La dignità dei morti
A Gerusalemme una testa di un asino è stata fatta trovare ai bordi del cimitero islamico Bab el-Rahma, situato a ridosso della mura della Città Vecchia non lontano dalla Porta d’oro e dal lato orientale della moschea al-Aqsa. L’autore del gesto è ignoto, ma la polizia israeliana sta indagando attribuendo a un ”ultrà ebreo” la provocazione. Il Jerusalem Post ha pubblicato una lunga intervista al rabbino Yaakov Ruzah, che è stato richiamato, a 79 anni, nell’esercito perché è anche un colonnello, ma soprattutto per risolvere le questioni relativa alla morte e all’identificazione dei corpi in quanto è l’autorità suprema di Israele dell’Halakah: le norme giuridiche della dottrina tradizionale giudaica. E’ stato capo del Centro nazionale di medicina forense e ha riferito che in cinquant’anni non ha mai visto fare scempio di corpi come è stato il 7 ottobre da parte di Hamas. Il popolo ebreo ha visto progrom, diffamazioni di sangue, effetti di crociate, autodafé e Olocausto, ha riferito, e ha codificato regole e risposte per i morti e per chi resta vivo. La legge – spiega Ruzah – impone che i corpi delle persone vengano rimossi completamente da dove vengono uccisi. Ma cosa accade se tanti, come il 7 ottobre scorso, sono assassinati in modo brutale o in un’auto? Secondo il rabbino la soluzione è quella di seppellire anche l’auto e gli oggetti sui quali è stato sparso il sangue. Ci sono corpi bruciati, che il rabbino ha visto, “che non hanno precedenti”, fusi tra loro, che neppure il Dna permette di distinguere, e che necessariamente devono essere individuati e seppelliti distinti. Casi estremi che non è ancora possibile capire chi è morto e chi è scomparso e dunque i famigliari attendono nell’angoscia e in un limbo che va risolto. E, puntualizza il rabbino, non esiste una risposta “ragionevole” perché le sentenze devono essere basate “sulla verità assoluta” perché si tratta della “dignità dei morti” in quanto “la tradizione ebraica vieta la profanazione del corpo umano” e ogni morto deve essere sepolto integro e distinto anche se questo dovesse significare riaprire la tomba. “Si è scoperto – ha raccontato Ruzah – che due persone erano rimaste attaccate insieme, bruciate, irriconoscibili. Quando l’abbiamo capito siamo tornati indietro e li abbiamo separati.”

• Dati da analizzare:
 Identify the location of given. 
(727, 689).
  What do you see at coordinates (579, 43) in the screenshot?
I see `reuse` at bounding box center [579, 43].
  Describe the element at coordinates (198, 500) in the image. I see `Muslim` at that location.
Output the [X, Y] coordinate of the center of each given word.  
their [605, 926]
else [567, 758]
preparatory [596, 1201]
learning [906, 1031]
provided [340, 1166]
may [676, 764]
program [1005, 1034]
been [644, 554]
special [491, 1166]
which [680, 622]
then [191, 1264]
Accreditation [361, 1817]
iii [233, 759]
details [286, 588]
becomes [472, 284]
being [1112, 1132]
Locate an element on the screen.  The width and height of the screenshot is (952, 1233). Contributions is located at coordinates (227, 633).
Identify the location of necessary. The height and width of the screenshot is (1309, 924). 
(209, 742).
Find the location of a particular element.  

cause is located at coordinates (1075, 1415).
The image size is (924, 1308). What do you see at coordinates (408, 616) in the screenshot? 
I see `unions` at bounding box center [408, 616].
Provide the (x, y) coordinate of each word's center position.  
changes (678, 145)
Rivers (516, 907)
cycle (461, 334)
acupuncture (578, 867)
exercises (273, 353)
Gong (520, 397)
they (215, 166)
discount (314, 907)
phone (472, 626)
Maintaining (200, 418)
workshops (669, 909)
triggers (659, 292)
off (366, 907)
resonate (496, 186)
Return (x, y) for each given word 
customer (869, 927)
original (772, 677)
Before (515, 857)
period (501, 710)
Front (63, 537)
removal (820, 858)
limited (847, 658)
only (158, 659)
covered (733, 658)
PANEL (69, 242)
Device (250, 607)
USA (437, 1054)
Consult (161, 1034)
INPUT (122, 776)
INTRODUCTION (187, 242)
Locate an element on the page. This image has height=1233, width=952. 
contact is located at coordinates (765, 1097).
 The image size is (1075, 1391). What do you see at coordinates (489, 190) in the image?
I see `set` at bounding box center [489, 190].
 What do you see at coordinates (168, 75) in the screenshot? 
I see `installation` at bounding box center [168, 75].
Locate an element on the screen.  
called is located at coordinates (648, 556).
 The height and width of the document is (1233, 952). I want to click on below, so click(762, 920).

• Consegna: Riporta tutti i luoghi di Gerusalemme che il testo sulla dignità dei morti nomina per indicare dove è stata trovata la testa d'asino.

• Spazio risposta:
- il cimitero islamico Bab el-Rahma
- le mura della Città Vecchia
- la Porta d'oro
- la moschea al-Aqsa